The 76ers and Flyers have been in the news lately, even though neither has played a game in more than a month. And even though the Phillies are in the middle of their season, they’ve been making as much news off the field as on it.
We’re talking about what baseball people call the Hot Stove League – conjecture and debate over personnel moves, whether it be a draft pick, a trade or a free agent signing.
For a lot of fans, the Hot Stove League is more fun that the real thing, which is why the NFL draft draws monster television ratings and why the internet is bombarded with mock drafts when that time of the year rolls around. It’s also the reason millions of people play in fantasy leagues.

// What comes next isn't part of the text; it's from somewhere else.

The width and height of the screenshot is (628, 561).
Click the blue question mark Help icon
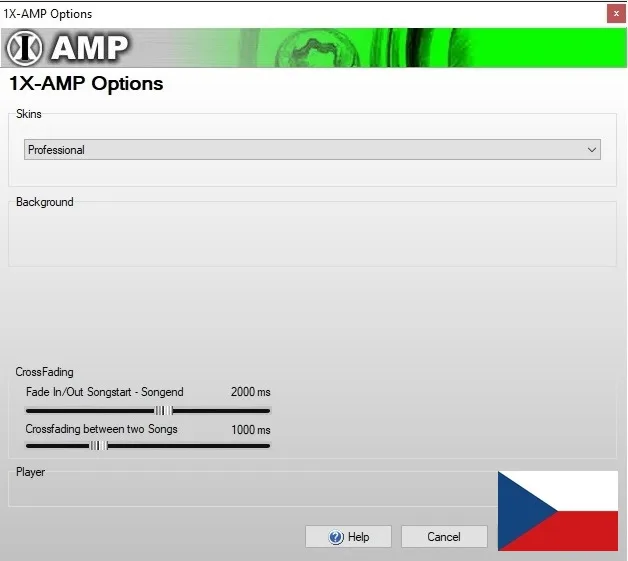point(336,537)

So, it’s fun to talk about that stuff, even if we don’t really know what we’re talking about. And with that in mind, here is some unsolicited advice for the three Philadelphia professional teams as they ponder personnel moves:
The Flyers are historically the most active team in the Delaware Valley when it comes to wheeling and dealing, which is why Flyers fans were hugging themselves over the possibility their team would sign three prime free agents – forward Zach Parese and defensemen Ryan Suter and Matt Carle. In fact, the Comcast network ran a poll asking fans if they’d rather sign Parese or Suter or Carle or all three and, not surprisingly, “all three’’ won in a landslide. Well, they ended up signing none of them – Parese and Suter signed with the Minnesota Wild and Carle with the Tampa Bay Lightning.

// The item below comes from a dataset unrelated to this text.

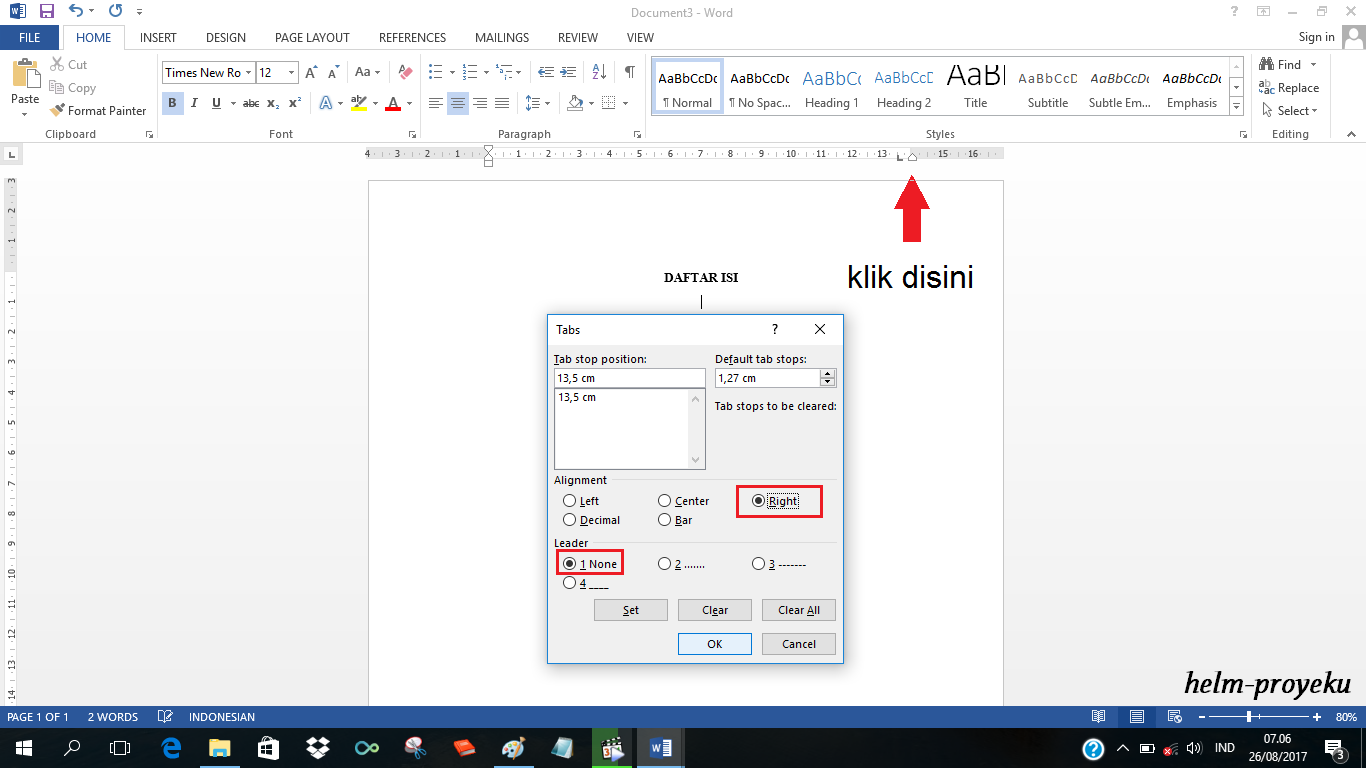This screenshot has width=1366, height=768.
Task: Select the Right tab alignment option
Action: click(x=771, y=500)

But that might actually be a good thing. It seems like the Flyers have a new team every year and they might be better off sticking with what they have, which isn’t too bad – they finished the 2011-12 season with 103 points, sixth most in the league, and advanced to the Eastern Conference semifinals, beating the Pittsburgh Penguins before losing to the New Jersey Devils. Give the Flyers players a chance to get to know each other better, give some injured players a chance to heal and give goalie Ilia Bryzgalov a chance to live up to the big-bucks contract he signed last year and then see what happens.
Like they say, sometimes the best moves are the ones you don’t make and that could be the case with the Flyers.
It’s different for the 76ers – they simply can’t stand pat. The Sixers’ dominoes started to fall during last week’s NBA draft when they selected a small forward (Maurice Harkless of St. John’s) and a power forward (Arnett Moultrie of Mississippi State). Then they re-signed center Spencer Hawes, which added to the speculation that swingman Andre Iguodala will finally be traded for the scoring punch this team needs so badly.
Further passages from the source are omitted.